What's more, Premier's code explicitly bars it from pursuing sole-source deals and bundling for what are known as "physician preference items," meaning those that are seen by doctors as affecting the quality of patient care. But during Premier's official quarterly conference call for suppliers last February, ASCEND's director, Andy Brailo, suggested that, while hospitals are not required to sign restrictive deals for physician-preference products, the company is taking steps to persuade them to do so.
He added that Premier is "investigating
things even down to profit sharing with the physicians." (Premier
maintains that either Brailo misspoke or his words were taken out of
context, and that the company "does not include physician preference
items in the commitment associated to the ASCEND program" or "engage
in profit sharing programs of any type with physicians.")
The multibillion-dollar question is what this incentive system means for health care costs.
GPOs maintain that by pooling hospitals' buying power and getting big medical suppliers to submit to competitive bidding, they are able to negotiate better deals and save hospitals billions of dollars.
If this weren't the case, Blair Childs, Premier's senior vice president for public affairs, argues there would be no reason for hospitals to join.
Industry-funded studies support these cost-saving claims.

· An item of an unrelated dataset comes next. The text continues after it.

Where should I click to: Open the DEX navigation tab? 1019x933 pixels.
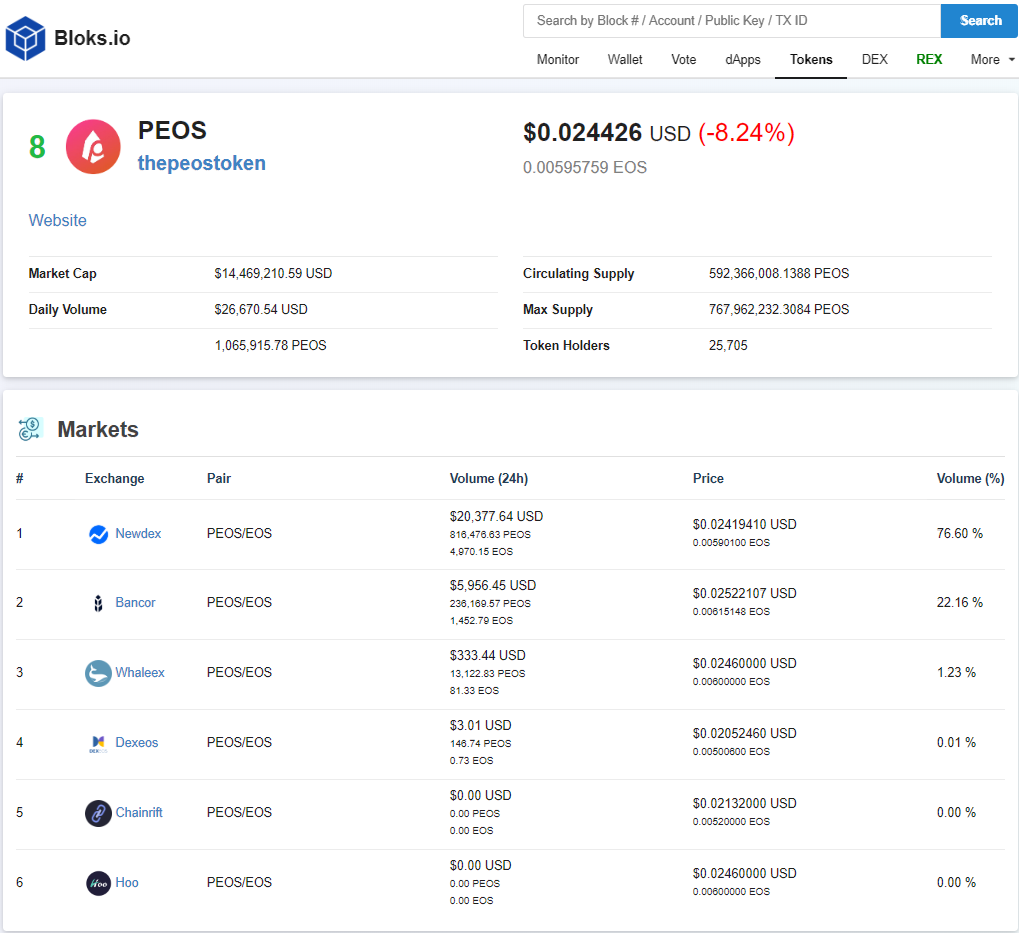pyautogui.click(x=874, y=60)
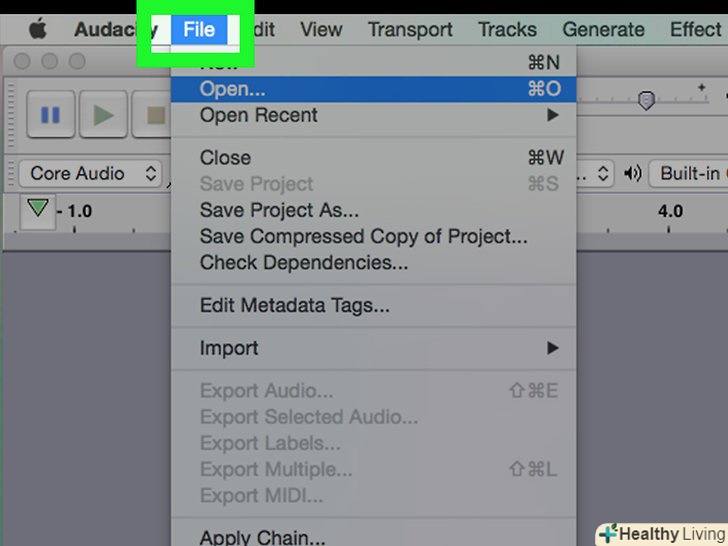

In fact, one recent study found that GPOs save hospitals as much as $36 billion a year. The problem is that, rather than hard numerical data, this figure is based on surveys of hospital administrators. And while survey takers weren't asked what yardstick they used to measure savings, the study's author, Arizona State University professor Eugene Schneller, says that hospitals generally base their figures on the discounts they get off GPO list prices, often in return for agreeing to buy from select suppliers.
Obviously, this is
a far less meaningful benchmark than what they would pay for the
same supplies if they negotiated prices on their own. But, then,
most hospitals don't appear to have that information. An earlier
survey of hospital purchasing managers by supply chain expert Lynn
James Everard found that most of the managers who claim to know what
they are saving through their GPOs know only what their GPOs report
to them.
Also,
many larger hospitals hold stakes in GPOs, and even smaller ones
have less incentive than outsiders might think to pour over cost
reports, since insurance companies and government programs, like
Medicare and Medicaid, are picking up the tab for much of their
supplies and equipment.
But the little information that is available
suggests that they may actually drive up the price of supplies. A
2002 pilot study by the Government Accountability Office found, for
instance, that hospitals that went through GPOs paid more for safety
needles and most models of pacemakers than those that negotiated
prices on their own - for some pacemakers the median gap was as wide
as 39 percent.
Yancy later had his staff add a field to their database to track just how GPO bids stacked up. Over the last seven years, his company, which serves more than 500 medical facilities, has collected tens of thousands of bids.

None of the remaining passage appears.